Known as “system protection,” these systems were a causal factor in nearly 45% of category two and higher system disturbances in 2007 and have contributed to every major system disturbance since 1965, the quasi-public agency said.
In the letter (PDF), NERC announced a new initiative designed to align a number of ongoing efforts to better address this reliability issue. The initiative prioritizes efforts of most concern, focusing on relay loadability, protection system redundancy, protection system coordination, generator frequency and voltage protective relay coordination, transmission and generation protection system misoperations, and protection system maintenance.

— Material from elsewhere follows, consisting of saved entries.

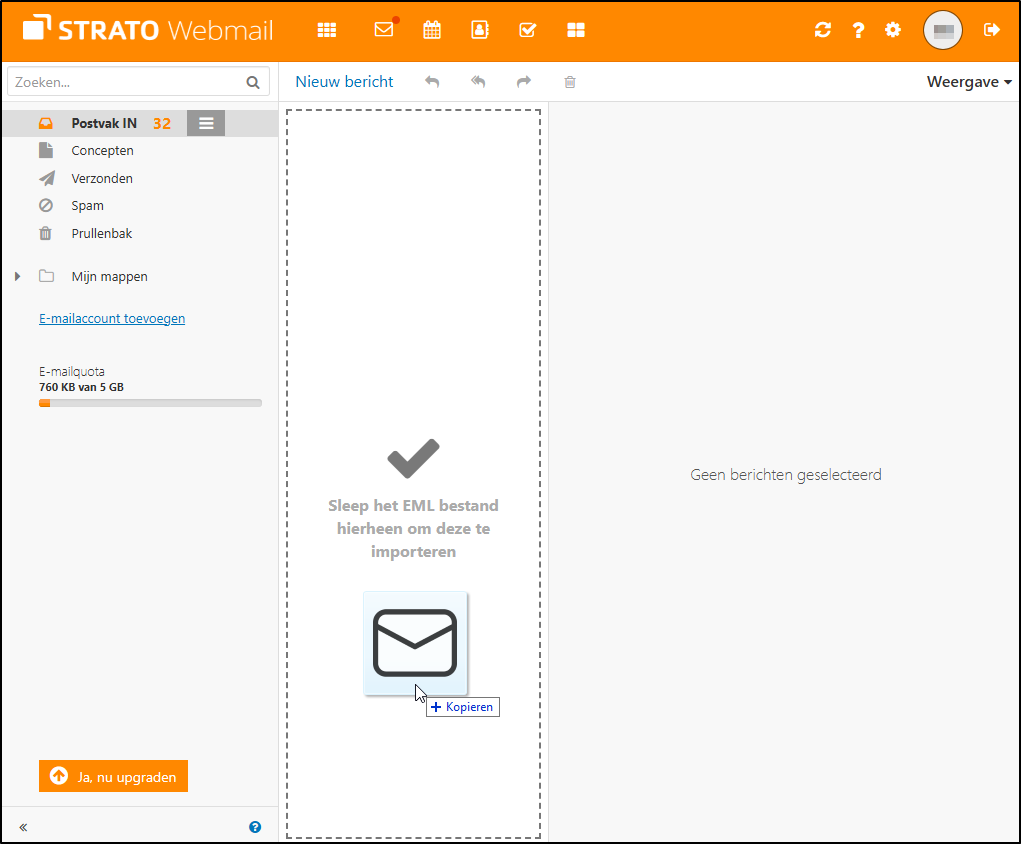Open the address book icon
The height and width of the screenshot is (844, 1021).
[479, 30]
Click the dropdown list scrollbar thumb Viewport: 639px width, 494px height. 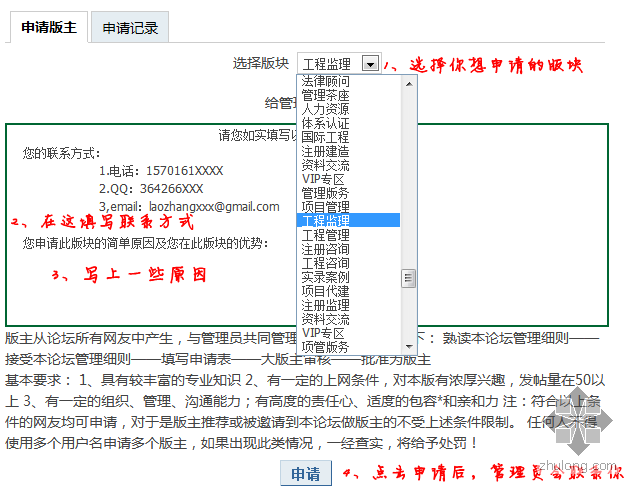(408, 278)
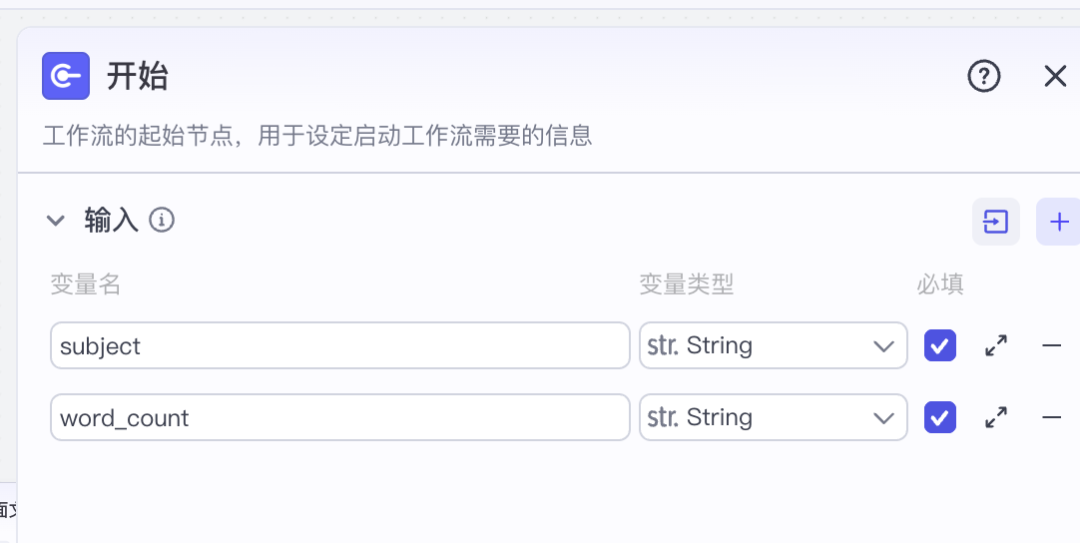1080x543 pixels.
Task: Click the 输入 section label
Action: (x=111, y=221)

“Widespread outages on the power system are rarely the result of a single factor,” said Rick Sergel, NERC president and CEO. “Grid operators are faced with many unavoidable reliability risks on a daily basis—from severe weather to unexpected, simultaneous equipment failure. It is therefore critical that we reduce those risks under our control.”
Sergel said that system protection performance is one such area, along with vegetation management, operator training, and visualization tools—all of which contributed to the August 14, 2003 blackout. “The electric industry has made significant strides in each of these areas over the past five years,” he added. “Today’s initiative seeks to continue those efforts to ensure reliability in the months and years to come.”
Protection system relays are installed on nearly every element of power system infrastructure—from substations to transmission lines to generation plants. Like the circuit breakers or fuses in a home, protection system relays are designed to detect problems and open breakers to isolate system components from service during faults (short circuits) and other system conditions to avoid physical damage to the equipment.
When they misoperate, these controls can isolate equipment from service unexpectedly or may not isolate equipment when they should. Such misoperations can cause or significantly worsen system disturbances, NERC said.